Le marronnier, c’est cet arbre qui, dès septembre, jonche le sol des avenues de ses jolis fruits ronds. En journalisme, un marronnier, c’est aussi un article ou un reportage à faible valeur informationnelle sur un sujet récurrent et prévisible. La rentrée scolaire en est un exemple parfait. Chaque année, en même temps que les marrons (les vrais), apparaissent de gentils reportages sur « la rentrée chez Madame Mireille, institutrice » ou « le poids des cartables ».

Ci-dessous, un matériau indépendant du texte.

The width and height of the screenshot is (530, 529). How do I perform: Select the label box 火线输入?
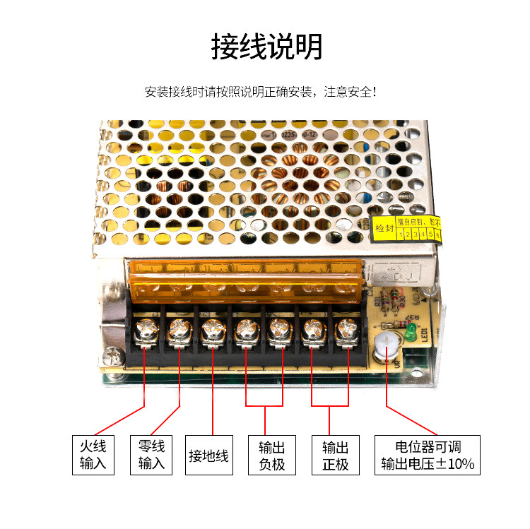(x=93, y=455)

Le traitement journalistique de la rentrée ne peut pas se limiter à des récits d’anecdotes parce qu’elle cristallise autour d’elle de nombreux enjeux, pour les élèves, les enseignants, les parents… mais aussi pour la société dans son ensemble. Elle doit être l’occasion de réfléchir au sens que nous voulons donner à l’École.
Éducation et citoyenneté
L’école est à la fois un lieu de formation et de socialisation, tant pour les élèves que pour les équipes éducatives. Ces deux dimensions sont intimement liées : acquisition de savoirs, savoir-faire et savoir-être, relation aux pairs et aux « pères », esprit critique, autonomie, responsabilité, respect (des règles et des autres)… sont autant de termes qui constituent la complexe équation de l’apprentissage et de l’éducation.
Par les compétences et les attitudes qu’elle développe chez les élèves, la citoyenneté active sous-tend et soutient de manière transversale les objectifs généraux de l’enseignement en Communauté française [1]. Elle ne peut donc se réduire à un « à-côté pédagogique » de l’enseignement.

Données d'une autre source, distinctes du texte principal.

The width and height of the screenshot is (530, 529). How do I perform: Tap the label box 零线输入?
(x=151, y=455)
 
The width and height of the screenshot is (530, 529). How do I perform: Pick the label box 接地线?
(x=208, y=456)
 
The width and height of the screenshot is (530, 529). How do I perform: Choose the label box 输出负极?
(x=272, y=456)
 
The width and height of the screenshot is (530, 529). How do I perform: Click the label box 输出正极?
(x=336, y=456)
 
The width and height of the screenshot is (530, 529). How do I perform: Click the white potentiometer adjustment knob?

L’école, fondement d’un parcours citoyen
Tout le monde s’en souvient, la rentrée c’est un peu cet instant fébrile où tout est à venir et où on se projette dans l’année avec ses peurs et ses attentes, où se construisent de nouvelles dynamiques dans les classes et dans l’école. C’est un moment privilégié pour réfléchir à la manière dont on veut vivre ensemble 10 mois durant, au(x) projet(s) commun(s) qu’on souhaite porter. La délégation d’élèves est en cela un outil fondamental.
Or, parmi les temps forts du début d’année, ceux qui concernent la délégation sont souvent négligés, faute de temps. À tort… Car l’importance accordée à ces processus participatifs (l’information sur le rôle des délégués, leur élection, la constitution de l’équipe d’adultes-ressources, la construction du cadre de fonctionnement de la délégation, etc.) est déterminante à plusieurs points de vue. Elle envoie un signal fort aux élèves sur la place qui leur est faite dans l’école et favorise leur implication dans celle-ci en même temps que leur émancipation. Elle instaure des bases solides et claires pour un « vivre-ensemble » de qualité durant l’année. Elle permet des expériences qui sont aussi sources d’apprentissages et qui sont fondatrices dans le parcours citoyen des élèves et leur rapport à la démocratie.
Une vision politique pour la citoyenneté à l’école ?
À cet égard, la déclaration de politique communautaire nous laisse sur notre faim. Elle se borne en la matière à annoncer l’instauration d’un cours commun d’éducation à la citoyenneté, (…) incluant un apprentissage des valeurs démocratiques, des valeurs des droits de l’Homme, des valeurs du vivre-ensemble et une approche historique des philosophies des religions et de la pensée laïque. Nous sommes bien conscients que face à des marges budgétaires qui seront très étroites, la Fédération Wallonie-Bruxelles devra faire preuve d’imagination, d’audace et de responsabilité [2].
Mais il est permis de s’interroger si, dans ce cadre, un tel cours est bien la réponse imaginative, audacieuse et responsable adéquate ? On est encore loin de l’approche globale et transversale de la citoyenneté à l’école espérée. Nous pensons que la citoyenneté active se développe par l’exercice, l’expérience, voire l’expérimentation. Elle ne s’apprend pas (seulement) dans les livres ou les notes de cours. Elle se vit dans une pratique ancrée dans le quotidien des jeunes. Comme l’école, par exemple…
Nicolas Linsmeau – Jeune Et Citoyen asbl
Pour le CJC
[1] Selon les termes du « décret Missions », M.B. 23-09-1997
[2] Extrait de l’introduction de la DPC (p.3).